Generated by GPT-5-mini| Bernoulli number | |
|---|---|
| Name | Bernoulli number |
| First defined | 17th century |
| Field | Number theory |
| Notable for | Series expansions, zeta values, Euler–Maclaurin formula |
Bernoulli number Bernoulli numbers are a sequence of rational numbers that arise in the study of power series, finite sums, and special values of zeta and L-functions. They appear in the Euler–Maclaurin summation formula, Taylor expansions of trigonometric and hyperbolic functions, and formulae for sums of powers of consecutive integers. Bernoulli numbers connect works of Jakob Bernoulli, Leonhard Euler, and later developments by Adrien-Marie Legendre and Bernhard Riemann.
Bernoulli numbers are defined implicitly by the exponential generating function relating to the function exp(x) and the formal power series used by Jakob Bernoulli and studied by Leonhard Euler, Joseph-Louis Lagrange, Augustin-Louis Cauchy, and Niels Henrik Abel. The classical definition uses the relation between the generating function and the formal series for x/(e^x − 1), a form that links to expansions computed by John Wallis, James Stirling, and later systematized by Adrien-Marie Legendre and Carl Friedrich Gauss.
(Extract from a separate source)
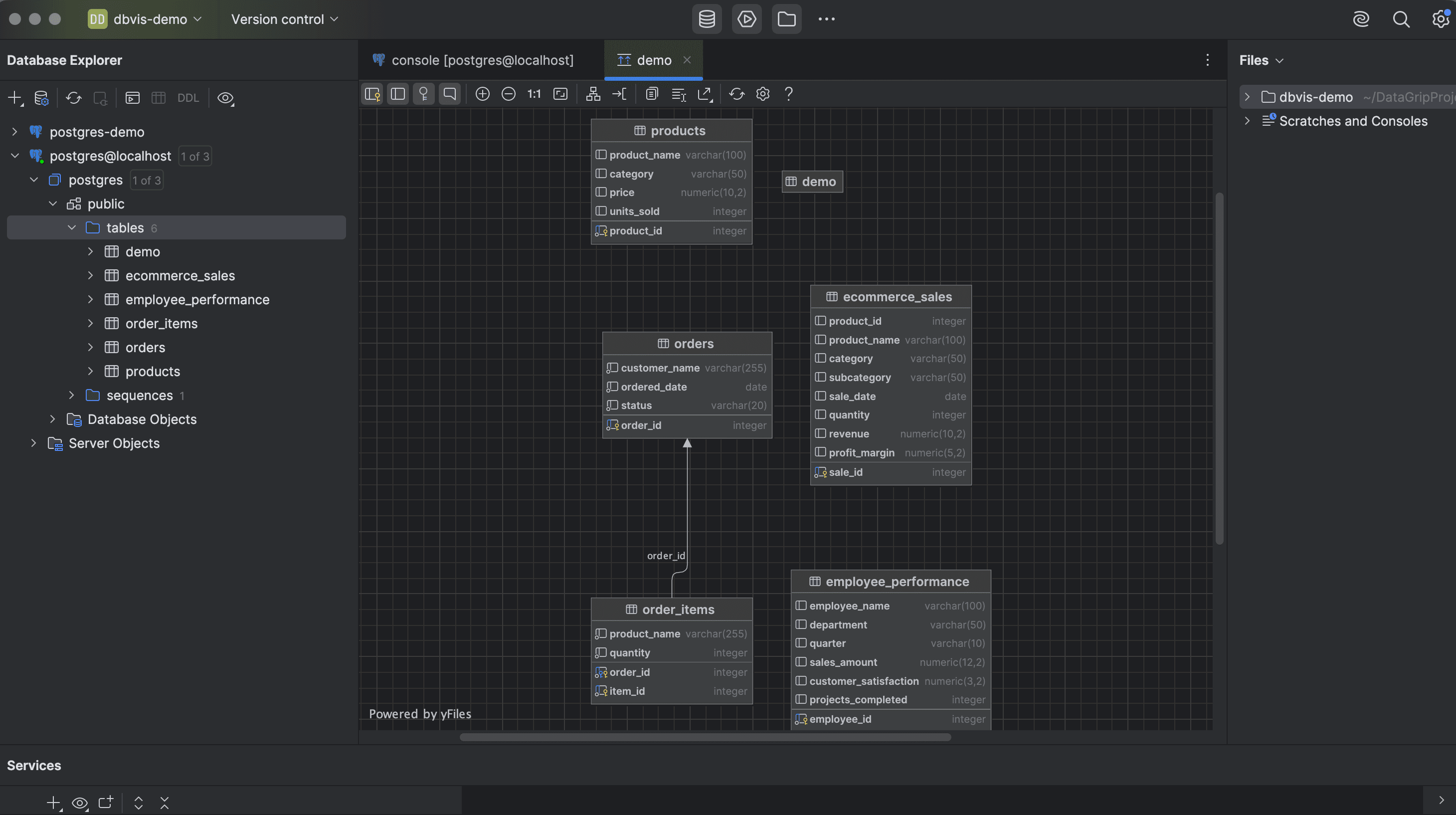Click the apply current layout icon
This screenshot has height=815, width=1456.
point(593,94)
Bernoulli numbers satisfy many algebraic and arithmetic identities explored by Leonhard Euler, Gottfried Wilhelm Leibniz, Émile Borel, and Srinivasa Ramanujan. They have symmetry properties in even and odd indices discovered by Jakob Bernoulli and clarified by Adrien-Marie Legendre and Bernhard Riemann. Relations to the Riemann zeta function at integer arguments were established by Leonhard Euler and later used by Bernhard Riemann in analytic continuation. Congruences for Bernoulli numbers involve results of Ernst Kummer, Richard Dedekind, and Helmut Hasse, and link to cyclotomic fields studied by Kummer and Ernst Eduard Kummer.
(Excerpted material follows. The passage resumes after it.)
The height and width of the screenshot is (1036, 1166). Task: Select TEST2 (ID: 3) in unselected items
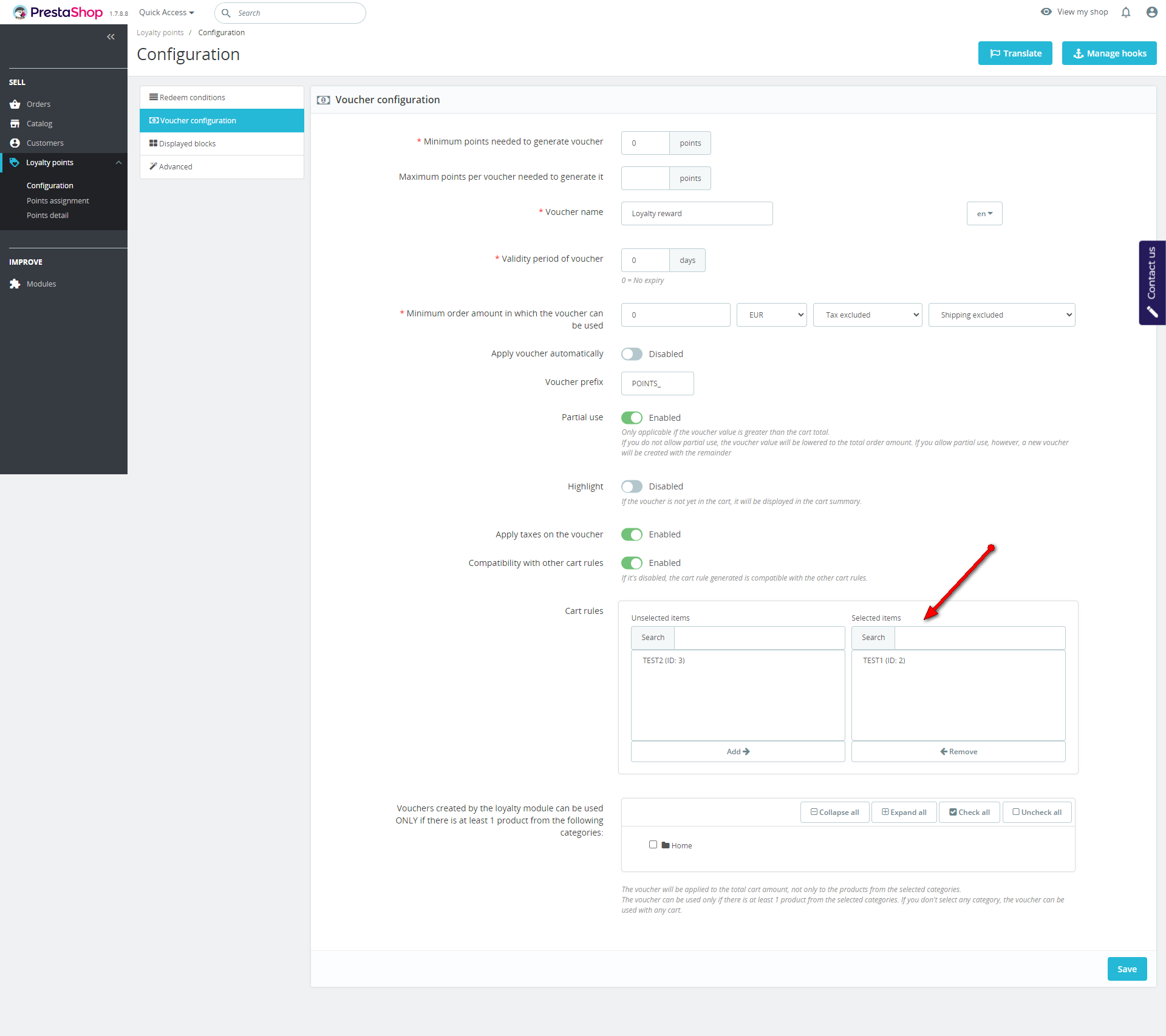[x=664, y=661]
The exponential generating function historically analyzed by Jakob Bernoulli, Leonhard Euler, and Adrien-Marie Legendre expresses Bernoulli numbers in terms of e^x and rational functions, with alternative formulations studied by Joseph Fourier, Lord Kelvin, and Peter Gustav Lejeune Dirichlet. Generating functions connect to Fourier series expansions used by Joseph Fourier and to modular forms investigated by Srinivasa Ramanujan and Bernhard Riemann.
Algorithms for computing Bernoulli numbers have been advanced by computational mathematicians connected to Ada Lovelace-era computation ideas, later refined by Edmond Halley, Charles Babbage, D. H. Lehmer, Donald Knuth, and modern implementations leveraging algorithms from Peter Borwein, Richard Brent, and researchers at institutions like Massachusetts Institute of Technology and University of Cambridge. Fast multiplication and modular techniques draw on work by Andrey Kolmogorov-era numerical analysts and contemporary complexity theory contributors such as Leslie Lamport and Stephen Cook.
Bernoulli numbers appear in formulae for sums of powers, asymptotic expansions in analysis credited to Brook Taylor and Colin Maclaurin, and in special value evaluations related to Leonhard Euler and Bernhard Riemann. They are used in numerical quadrature methods attributable to the development of the Euler–Maclaurin formula by Leonhard Euler and Colin Maclaurin, and in perturbative expansions influential in mathematical physics communities associated with Paul Dirac, Richard Feynman, and later work in quantum field theory.
Historical development involves Jakob Bernoulli who first presented sums of powers, with systematic study by Leonhard Euler and subsequent refinements by Adrien-Marie Legendre, Niels Henrik Abel, and Bernhard Riemann. Later contributions and congruence relations were elaborated by Ernst Kummer, Richard Dedekind, and modern expositors at institutions such as École Polytechnique and University of Göttingen.